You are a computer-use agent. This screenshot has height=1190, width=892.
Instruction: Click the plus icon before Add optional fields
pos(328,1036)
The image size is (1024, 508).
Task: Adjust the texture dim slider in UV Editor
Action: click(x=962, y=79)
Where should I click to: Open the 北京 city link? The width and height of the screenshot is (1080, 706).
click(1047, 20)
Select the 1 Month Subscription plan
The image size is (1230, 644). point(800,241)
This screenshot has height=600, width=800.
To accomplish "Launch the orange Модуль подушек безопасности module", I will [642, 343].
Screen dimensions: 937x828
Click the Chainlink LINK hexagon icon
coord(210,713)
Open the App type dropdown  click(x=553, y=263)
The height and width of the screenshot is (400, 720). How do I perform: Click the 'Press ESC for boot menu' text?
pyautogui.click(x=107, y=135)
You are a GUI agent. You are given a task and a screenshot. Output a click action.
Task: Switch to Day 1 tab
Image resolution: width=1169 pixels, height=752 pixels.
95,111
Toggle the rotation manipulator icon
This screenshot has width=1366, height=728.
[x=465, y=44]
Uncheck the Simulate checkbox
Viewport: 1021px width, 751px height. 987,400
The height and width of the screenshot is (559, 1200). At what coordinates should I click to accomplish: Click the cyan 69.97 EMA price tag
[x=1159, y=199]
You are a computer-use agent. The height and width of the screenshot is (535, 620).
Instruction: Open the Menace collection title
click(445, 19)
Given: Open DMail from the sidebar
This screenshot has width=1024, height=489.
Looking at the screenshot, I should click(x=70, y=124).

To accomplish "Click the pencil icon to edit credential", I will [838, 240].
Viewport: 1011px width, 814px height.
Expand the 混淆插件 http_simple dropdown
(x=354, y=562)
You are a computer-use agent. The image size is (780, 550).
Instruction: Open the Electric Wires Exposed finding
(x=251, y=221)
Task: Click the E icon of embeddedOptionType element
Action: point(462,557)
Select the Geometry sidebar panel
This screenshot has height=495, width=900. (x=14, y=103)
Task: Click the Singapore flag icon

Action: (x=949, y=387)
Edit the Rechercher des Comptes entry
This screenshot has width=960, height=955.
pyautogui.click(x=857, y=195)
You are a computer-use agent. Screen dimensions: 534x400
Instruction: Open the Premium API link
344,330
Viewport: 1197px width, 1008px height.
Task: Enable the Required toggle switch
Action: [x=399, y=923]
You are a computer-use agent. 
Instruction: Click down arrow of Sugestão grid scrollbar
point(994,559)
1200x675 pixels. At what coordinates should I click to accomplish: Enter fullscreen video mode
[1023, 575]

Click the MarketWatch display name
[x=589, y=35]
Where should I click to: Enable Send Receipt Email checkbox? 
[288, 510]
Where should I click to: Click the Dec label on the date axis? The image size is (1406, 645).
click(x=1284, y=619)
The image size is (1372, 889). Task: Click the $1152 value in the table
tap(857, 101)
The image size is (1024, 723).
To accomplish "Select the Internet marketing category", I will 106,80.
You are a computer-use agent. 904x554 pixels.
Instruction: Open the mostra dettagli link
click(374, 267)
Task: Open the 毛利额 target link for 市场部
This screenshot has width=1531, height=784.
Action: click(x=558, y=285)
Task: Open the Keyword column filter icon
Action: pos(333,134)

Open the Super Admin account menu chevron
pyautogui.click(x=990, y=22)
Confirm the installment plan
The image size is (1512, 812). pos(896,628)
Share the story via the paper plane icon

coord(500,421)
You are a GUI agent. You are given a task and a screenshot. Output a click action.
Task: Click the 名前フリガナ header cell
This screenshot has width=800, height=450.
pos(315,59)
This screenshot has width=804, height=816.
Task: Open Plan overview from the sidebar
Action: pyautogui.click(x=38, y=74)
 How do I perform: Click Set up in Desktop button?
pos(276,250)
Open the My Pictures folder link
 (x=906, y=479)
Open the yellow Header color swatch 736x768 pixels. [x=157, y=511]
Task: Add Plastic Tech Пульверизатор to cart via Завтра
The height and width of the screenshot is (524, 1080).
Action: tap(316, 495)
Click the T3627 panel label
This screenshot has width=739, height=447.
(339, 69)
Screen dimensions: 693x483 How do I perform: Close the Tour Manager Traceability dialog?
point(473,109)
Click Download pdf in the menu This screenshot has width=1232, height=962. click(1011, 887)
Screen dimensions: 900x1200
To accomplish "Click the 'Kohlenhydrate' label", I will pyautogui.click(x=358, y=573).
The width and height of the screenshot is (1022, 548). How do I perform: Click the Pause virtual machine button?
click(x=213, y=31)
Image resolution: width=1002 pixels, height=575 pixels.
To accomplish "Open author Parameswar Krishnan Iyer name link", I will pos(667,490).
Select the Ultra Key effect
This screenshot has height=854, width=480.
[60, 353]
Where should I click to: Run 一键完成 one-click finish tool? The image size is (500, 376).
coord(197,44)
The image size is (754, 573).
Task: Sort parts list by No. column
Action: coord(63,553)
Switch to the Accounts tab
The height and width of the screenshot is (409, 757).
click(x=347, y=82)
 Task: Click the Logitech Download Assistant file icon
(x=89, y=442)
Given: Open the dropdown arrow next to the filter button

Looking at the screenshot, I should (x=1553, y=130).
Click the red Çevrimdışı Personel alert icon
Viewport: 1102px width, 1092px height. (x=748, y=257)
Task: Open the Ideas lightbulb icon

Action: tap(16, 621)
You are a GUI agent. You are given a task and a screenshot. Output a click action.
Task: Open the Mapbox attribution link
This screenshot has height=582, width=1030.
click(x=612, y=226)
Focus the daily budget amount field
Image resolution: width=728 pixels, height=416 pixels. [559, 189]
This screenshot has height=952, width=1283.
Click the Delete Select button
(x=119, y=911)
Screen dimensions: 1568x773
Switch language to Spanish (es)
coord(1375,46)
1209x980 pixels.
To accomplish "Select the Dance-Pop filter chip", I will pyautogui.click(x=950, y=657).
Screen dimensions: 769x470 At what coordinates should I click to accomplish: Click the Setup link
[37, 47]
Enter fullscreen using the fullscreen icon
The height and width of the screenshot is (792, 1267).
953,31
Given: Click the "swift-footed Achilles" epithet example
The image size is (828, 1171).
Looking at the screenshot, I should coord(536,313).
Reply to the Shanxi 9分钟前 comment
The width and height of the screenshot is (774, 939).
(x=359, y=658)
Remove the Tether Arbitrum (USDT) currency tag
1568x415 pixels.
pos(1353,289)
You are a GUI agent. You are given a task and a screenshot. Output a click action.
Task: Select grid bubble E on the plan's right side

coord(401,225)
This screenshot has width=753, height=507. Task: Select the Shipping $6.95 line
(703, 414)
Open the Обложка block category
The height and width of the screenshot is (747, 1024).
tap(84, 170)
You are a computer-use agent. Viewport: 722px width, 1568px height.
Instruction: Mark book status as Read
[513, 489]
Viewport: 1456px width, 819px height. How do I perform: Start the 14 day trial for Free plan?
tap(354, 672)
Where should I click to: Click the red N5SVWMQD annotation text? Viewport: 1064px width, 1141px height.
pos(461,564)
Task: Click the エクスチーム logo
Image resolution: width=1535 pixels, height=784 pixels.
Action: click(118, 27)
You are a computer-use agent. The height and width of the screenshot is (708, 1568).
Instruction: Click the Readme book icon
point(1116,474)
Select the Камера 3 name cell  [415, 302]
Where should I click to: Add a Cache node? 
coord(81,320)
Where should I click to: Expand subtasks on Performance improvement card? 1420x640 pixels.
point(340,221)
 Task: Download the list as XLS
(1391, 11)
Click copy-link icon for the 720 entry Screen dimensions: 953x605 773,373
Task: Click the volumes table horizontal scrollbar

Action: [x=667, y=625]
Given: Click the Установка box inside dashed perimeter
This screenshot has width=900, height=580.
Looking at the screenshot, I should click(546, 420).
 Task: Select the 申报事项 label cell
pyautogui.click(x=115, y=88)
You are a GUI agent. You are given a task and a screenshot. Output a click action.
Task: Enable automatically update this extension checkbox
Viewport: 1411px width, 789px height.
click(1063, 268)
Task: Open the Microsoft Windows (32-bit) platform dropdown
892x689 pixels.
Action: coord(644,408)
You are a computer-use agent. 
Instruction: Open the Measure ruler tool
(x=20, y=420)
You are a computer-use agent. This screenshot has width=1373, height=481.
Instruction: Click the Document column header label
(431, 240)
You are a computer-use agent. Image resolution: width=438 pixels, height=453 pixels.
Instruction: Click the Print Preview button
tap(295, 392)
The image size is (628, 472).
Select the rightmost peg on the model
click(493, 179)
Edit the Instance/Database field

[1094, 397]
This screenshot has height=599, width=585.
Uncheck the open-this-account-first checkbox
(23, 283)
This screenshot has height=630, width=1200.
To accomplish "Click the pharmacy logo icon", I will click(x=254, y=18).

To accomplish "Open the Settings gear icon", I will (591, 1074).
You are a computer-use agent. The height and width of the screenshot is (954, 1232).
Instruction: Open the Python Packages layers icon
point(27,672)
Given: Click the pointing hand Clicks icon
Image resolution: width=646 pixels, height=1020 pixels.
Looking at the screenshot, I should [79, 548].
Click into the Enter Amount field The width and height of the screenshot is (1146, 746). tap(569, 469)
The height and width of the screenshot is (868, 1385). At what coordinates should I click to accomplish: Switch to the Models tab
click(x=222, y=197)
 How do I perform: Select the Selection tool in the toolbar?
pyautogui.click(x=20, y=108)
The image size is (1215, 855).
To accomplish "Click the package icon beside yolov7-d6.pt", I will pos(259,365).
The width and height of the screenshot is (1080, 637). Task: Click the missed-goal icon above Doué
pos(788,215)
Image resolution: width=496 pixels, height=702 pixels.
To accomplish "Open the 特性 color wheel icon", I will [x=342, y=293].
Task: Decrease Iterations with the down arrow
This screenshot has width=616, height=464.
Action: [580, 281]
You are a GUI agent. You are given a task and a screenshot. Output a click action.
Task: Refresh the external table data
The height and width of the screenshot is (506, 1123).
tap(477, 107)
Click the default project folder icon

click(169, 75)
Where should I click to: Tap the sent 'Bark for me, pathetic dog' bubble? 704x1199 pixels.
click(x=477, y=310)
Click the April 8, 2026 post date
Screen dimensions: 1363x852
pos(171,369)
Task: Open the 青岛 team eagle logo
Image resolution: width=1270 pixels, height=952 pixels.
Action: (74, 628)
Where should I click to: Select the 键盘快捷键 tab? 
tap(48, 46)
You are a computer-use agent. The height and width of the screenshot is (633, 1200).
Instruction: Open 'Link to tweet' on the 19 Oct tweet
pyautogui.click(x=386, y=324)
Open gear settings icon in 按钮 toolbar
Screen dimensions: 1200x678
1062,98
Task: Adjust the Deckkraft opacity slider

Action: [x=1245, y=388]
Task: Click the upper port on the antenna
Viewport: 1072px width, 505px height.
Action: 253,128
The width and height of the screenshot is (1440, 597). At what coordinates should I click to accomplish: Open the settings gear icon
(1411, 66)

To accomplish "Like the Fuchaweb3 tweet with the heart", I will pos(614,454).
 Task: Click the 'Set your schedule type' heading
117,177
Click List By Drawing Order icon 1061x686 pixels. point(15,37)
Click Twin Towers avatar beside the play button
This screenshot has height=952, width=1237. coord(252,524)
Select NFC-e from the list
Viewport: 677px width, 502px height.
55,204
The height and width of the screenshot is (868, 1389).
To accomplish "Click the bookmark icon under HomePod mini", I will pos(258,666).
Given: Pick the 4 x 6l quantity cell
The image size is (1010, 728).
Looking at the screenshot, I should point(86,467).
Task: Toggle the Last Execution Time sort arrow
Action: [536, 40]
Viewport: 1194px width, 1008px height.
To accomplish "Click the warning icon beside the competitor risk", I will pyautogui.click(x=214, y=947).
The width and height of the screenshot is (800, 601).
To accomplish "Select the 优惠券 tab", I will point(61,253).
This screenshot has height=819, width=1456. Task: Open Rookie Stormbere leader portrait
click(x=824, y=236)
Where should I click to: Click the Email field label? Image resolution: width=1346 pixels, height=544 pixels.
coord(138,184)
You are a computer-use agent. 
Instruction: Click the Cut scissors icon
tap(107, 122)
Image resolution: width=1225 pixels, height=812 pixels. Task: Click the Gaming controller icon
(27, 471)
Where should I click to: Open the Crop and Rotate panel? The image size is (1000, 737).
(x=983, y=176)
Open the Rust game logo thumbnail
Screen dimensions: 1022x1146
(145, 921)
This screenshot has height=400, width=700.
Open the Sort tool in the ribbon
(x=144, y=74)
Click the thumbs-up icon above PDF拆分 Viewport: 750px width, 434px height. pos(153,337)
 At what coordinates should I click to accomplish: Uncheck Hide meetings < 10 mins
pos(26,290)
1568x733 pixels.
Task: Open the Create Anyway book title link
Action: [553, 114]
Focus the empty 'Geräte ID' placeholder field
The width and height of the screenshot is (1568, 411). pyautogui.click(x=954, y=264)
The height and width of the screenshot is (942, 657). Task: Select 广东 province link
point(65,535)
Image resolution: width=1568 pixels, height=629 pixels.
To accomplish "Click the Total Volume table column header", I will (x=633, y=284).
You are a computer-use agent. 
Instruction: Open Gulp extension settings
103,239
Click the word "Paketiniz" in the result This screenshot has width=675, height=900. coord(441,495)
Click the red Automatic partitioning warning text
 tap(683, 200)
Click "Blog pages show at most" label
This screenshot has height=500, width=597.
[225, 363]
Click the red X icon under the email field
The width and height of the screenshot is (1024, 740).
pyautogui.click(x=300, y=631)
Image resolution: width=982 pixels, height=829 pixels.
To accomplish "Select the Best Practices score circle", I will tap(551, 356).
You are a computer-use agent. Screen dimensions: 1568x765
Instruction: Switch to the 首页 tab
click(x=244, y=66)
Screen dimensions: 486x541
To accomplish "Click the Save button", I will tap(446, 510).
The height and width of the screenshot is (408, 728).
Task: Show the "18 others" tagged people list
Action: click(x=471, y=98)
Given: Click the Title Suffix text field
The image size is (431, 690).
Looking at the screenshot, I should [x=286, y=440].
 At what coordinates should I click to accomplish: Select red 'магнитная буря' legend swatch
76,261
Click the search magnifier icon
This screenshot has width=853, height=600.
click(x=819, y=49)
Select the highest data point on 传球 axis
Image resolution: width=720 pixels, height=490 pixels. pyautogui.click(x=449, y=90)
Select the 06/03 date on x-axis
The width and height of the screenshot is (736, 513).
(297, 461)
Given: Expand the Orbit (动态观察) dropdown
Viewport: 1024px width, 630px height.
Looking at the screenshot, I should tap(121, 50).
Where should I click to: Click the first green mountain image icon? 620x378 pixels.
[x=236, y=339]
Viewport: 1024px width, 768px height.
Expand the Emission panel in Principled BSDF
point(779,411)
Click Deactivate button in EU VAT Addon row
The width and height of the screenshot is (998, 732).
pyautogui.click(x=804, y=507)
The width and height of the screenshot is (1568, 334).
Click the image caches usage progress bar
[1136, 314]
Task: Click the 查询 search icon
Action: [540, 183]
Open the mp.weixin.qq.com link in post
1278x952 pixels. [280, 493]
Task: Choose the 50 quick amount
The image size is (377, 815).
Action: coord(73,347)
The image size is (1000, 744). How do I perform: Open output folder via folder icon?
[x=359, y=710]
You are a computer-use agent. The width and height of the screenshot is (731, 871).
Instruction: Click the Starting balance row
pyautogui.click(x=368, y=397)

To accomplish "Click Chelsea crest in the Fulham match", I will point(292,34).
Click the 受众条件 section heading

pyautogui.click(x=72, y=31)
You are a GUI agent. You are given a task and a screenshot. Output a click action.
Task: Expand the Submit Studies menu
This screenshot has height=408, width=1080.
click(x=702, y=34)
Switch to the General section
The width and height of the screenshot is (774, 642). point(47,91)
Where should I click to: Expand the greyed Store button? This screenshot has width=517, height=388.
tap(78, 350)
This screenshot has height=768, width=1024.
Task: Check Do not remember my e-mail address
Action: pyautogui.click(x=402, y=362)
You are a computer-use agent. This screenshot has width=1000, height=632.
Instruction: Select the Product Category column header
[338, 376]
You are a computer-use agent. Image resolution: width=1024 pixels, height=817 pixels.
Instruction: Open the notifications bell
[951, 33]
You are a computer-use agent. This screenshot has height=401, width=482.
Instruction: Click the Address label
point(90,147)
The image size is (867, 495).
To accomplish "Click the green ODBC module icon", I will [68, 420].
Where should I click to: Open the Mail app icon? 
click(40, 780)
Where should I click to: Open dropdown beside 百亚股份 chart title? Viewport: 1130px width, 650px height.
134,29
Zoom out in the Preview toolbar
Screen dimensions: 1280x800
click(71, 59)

————

A single figure is expected: the count of lines in the data above that include the word "with".

2